Every engineering team has felt it: the slow creep of build times that turns a quick coffee-break deploy into a frustrating wait. Six months ago, our CI pipeline had ballooned to just over eleven minutes per push. Today it runs in under five — and we didn't swap out a single tool. Here's how we did it.
The first instinct when builds get slow is to reach for a new bundler, a faster test runner, or a shinier CI provider. But after a few rounds of "let's just try switching to X" that fizzled out, we decided to step back and treat the problem like any other performance investigation. That meant instrumenting first, opining later.
Start by measuring, not guessing
We added lightweight timing markers to every phase of the pipeline: dependency installation, linting, type-checking, unit tests, integration tests, and the actual bundling step. Within a week we had a clear waterfall chart that told an uncomfortable story. Over sixty percent of the total time was spent in two places: type-checking and a handful of integration tests that were waiting on external service mocks to spin up.
The type-checker was running across the entire monorepo on every commit, even when only a single package had changed. The integration tests were spinning up fresh Docker containers for each run, many of which were redundant across test suites. Neither problem required a new stack — just a sharper approach to how we used the one we already had.
"The most expensive millisecond in any pipeline is the one you never measured. Once you see the waterfall, the fix is rarely the hard part."

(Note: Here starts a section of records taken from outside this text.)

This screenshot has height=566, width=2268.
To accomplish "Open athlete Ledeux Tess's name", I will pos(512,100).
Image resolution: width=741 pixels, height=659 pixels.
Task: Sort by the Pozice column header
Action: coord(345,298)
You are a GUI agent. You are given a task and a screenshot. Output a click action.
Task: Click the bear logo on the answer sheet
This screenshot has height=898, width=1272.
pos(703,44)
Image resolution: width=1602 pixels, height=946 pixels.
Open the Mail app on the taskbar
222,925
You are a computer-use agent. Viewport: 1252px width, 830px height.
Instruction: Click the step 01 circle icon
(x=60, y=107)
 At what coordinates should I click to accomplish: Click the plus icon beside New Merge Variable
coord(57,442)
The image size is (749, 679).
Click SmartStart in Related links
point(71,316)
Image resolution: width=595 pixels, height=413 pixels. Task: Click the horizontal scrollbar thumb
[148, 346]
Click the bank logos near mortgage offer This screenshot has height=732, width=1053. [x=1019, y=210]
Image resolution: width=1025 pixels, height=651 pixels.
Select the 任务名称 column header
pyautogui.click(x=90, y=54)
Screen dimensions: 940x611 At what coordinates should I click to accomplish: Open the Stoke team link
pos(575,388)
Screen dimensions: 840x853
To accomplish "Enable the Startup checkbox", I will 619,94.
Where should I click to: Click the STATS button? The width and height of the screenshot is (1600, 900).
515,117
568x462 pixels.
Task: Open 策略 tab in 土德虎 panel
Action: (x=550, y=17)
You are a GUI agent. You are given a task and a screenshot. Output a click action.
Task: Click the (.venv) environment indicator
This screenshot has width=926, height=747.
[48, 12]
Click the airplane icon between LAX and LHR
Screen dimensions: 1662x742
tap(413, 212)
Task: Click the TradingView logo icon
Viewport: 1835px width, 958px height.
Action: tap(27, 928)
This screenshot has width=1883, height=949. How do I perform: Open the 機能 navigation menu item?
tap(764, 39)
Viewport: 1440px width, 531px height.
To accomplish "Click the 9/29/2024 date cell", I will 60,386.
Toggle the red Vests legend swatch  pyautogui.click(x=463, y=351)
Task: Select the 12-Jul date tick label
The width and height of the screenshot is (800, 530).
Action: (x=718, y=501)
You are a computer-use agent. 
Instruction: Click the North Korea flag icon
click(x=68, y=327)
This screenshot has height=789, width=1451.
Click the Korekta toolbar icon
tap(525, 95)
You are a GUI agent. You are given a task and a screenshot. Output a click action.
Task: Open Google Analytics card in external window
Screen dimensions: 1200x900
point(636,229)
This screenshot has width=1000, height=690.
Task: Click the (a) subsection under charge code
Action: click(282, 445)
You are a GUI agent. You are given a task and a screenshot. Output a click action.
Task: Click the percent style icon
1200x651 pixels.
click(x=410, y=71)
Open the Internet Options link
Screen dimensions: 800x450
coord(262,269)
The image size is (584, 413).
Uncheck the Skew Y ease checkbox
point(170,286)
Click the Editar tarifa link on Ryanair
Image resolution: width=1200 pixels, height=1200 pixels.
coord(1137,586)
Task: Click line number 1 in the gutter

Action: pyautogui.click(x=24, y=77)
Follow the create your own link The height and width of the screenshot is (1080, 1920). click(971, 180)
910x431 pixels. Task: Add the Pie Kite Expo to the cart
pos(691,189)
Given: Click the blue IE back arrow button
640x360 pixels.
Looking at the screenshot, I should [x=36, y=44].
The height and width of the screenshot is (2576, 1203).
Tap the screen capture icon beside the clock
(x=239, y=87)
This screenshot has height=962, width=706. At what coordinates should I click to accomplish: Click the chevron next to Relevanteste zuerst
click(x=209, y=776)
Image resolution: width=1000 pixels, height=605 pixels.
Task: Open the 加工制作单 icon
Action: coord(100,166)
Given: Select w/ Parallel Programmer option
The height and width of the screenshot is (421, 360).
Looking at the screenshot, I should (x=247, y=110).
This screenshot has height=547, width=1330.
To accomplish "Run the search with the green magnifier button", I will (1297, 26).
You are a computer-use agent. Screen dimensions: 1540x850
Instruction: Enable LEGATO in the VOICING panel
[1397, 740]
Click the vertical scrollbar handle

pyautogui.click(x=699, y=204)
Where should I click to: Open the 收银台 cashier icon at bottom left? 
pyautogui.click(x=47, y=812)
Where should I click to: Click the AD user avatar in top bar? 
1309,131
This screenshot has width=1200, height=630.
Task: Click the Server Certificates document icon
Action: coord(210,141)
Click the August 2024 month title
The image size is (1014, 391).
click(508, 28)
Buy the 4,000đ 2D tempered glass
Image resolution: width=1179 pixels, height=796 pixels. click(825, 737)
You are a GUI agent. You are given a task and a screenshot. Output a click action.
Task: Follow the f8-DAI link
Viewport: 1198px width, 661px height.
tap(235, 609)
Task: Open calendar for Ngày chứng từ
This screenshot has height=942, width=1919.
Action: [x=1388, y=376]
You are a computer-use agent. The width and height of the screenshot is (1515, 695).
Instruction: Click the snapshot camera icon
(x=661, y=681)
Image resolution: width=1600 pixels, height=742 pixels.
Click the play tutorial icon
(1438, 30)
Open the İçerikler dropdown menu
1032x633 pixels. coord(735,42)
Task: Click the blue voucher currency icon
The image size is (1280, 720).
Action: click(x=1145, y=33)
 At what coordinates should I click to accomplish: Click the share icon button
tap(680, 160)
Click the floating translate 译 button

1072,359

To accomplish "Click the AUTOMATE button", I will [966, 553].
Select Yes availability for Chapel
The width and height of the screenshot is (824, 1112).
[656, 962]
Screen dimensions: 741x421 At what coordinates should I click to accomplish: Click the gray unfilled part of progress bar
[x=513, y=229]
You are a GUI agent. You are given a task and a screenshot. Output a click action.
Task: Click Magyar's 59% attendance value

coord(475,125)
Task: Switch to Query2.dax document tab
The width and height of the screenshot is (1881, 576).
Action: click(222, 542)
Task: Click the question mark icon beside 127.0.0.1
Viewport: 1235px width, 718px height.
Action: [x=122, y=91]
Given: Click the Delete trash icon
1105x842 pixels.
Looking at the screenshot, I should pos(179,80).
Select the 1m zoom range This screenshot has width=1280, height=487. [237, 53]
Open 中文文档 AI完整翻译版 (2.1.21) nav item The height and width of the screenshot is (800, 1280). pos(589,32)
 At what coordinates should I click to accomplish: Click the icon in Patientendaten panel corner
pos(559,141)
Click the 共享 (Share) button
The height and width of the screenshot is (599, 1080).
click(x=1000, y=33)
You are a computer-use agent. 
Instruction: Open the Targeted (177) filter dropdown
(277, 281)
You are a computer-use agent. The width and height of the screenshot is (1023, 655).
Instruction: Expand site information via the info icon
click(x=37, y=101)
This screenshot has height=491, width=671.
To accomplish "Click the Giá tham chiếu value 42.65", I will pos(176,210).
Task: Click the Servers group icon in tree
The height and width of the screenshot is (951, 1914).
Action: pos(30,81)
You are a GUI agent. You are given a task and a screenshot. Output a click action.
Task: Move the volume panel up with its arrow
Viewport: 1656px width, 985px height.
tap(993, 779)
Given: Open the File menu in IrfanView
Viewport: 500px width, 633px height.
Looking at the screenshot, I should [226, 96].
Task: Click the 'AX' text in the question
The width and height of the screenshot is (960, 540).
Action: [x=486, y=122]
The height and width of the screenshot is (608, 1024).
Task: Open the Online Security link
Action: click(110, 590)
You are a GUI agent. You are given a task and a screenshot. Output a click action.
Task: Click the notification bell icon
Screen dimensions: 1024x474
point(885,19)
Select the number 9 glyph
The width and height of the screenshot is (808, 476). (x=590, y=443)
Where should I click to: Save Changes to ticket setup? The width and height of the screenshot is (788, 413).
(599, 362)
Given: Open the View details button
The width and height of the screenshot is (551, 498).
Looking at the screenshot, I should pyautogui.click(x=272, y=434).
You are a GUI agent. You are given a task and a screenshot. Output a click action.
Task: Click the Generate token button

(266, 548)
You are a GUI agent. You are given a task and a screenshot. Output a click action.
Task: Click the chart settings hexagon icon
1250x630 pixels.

We introduced a simple dependency graph for type-checking so that only affected packages and their dependents get checked on a given change. For the integration tests, we consolidated container lifecycle management so that shared services start once and stay warm across suites. Together, those two changes cut our average pipeline duration from eleven minutes to just over five.
There's a temptation in this industry to chase the new — the faster bundler, the leaner runtime, the tool everyone is talking about on Hacker News. And sometimes those really do pay off. But more often than not, the biggest gains are hiding in plain sight, buried in the assumptions we stopped questioning. Measure first. Then act. The stack you already have might be more than enough.